Dack got her answer pretty quickly. “Right out of the gate, the first nomination, I think, was Best First Screenplay, and they said the name of my film, and I almost couldn’t believe what I was hearing,” she said. And the hits kept coming, including those noms for her stars. “As a director, I’m so honored and excited that Lily and Jonathan are nominated for their performances,” she said. “That means more to me than the other nominations in some ways.”
With the film bought and lauded, Dack is prepping for the next step in her career. While she said she had “a ton” of meetings after Sundance, the Spirit noms brought in even more, and those meetings are already bearing fruit. Dack is currently writing two features and looking to move into directing for television, another big dream. Of the features, one is a 1947 Italian novella Dack is adapting, while the other is another original idea, one she said is “personal and therapeutic” for her.

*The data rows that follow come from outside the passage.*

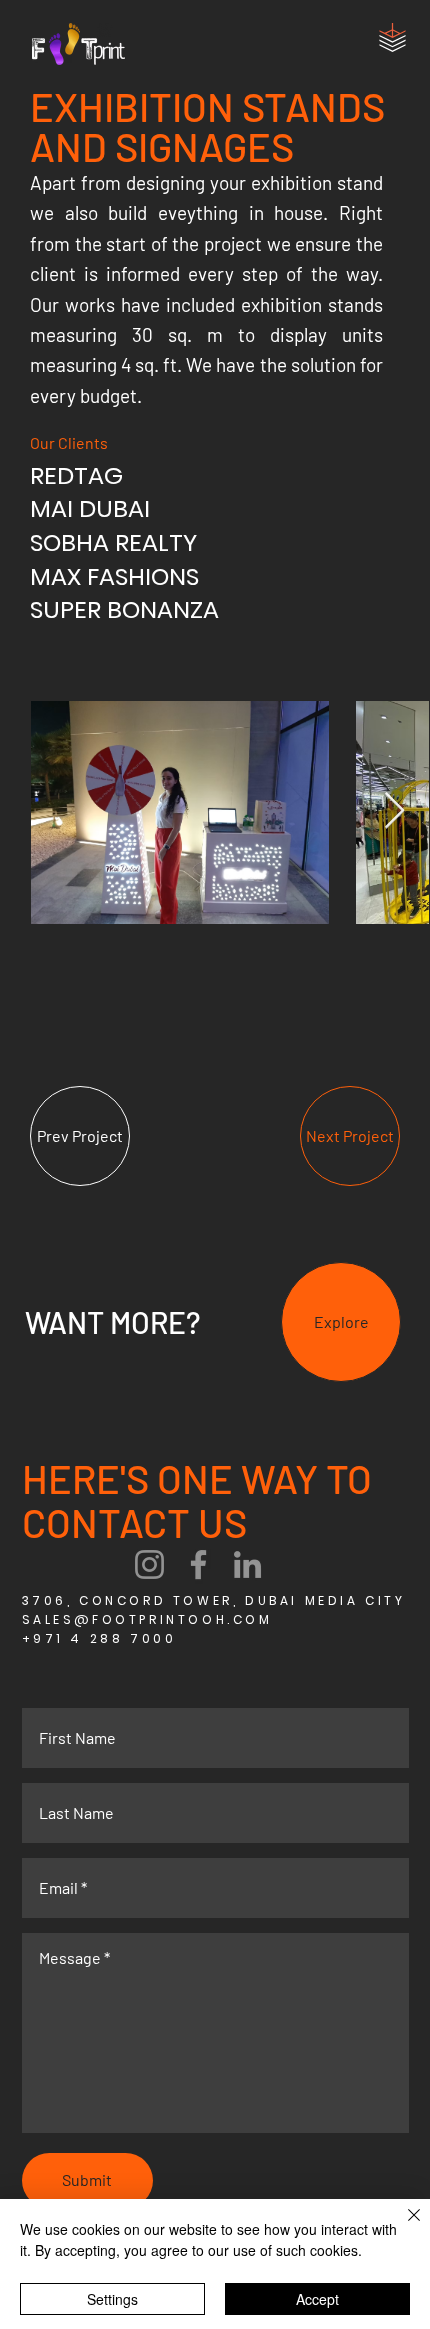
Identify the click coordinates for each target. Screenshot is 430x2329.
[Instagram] (149, 1564)
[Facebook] (198, 1564)
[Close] (402, 2227)
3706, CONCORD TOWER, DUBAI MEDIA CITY (214, 1600)
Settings (112, 2299)
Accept (317, 2299)
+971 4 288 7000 (99, 1638)
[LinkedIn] (247, 1564)
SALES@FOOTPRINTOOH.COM (147, 1619)
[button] (392, 37)
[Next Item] (394, 811)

Sounds a bit like “Palm Trees and Power Lines.” Dack agrees and seems committed to being as open and honest as possible when translating some of her own experiences to the screen.
“I have to decide in each moment what I’m comfortable sharing, although generally, I try to be as vulnerable as possible when I’m talking about things,” she said. “But with the writing, everything I am feeling goes into it. It is really therapeutic for me, whatever I’m experiencing, to be able to put it somewhere. I feel like that’s a big reason why I’m even a filmmaker in the first place, because it’s this thing I kind of have to do. “
Momentum Pictures will release “Palm Trees and Power Lines” in theaters and on VOD on Friday, March 3.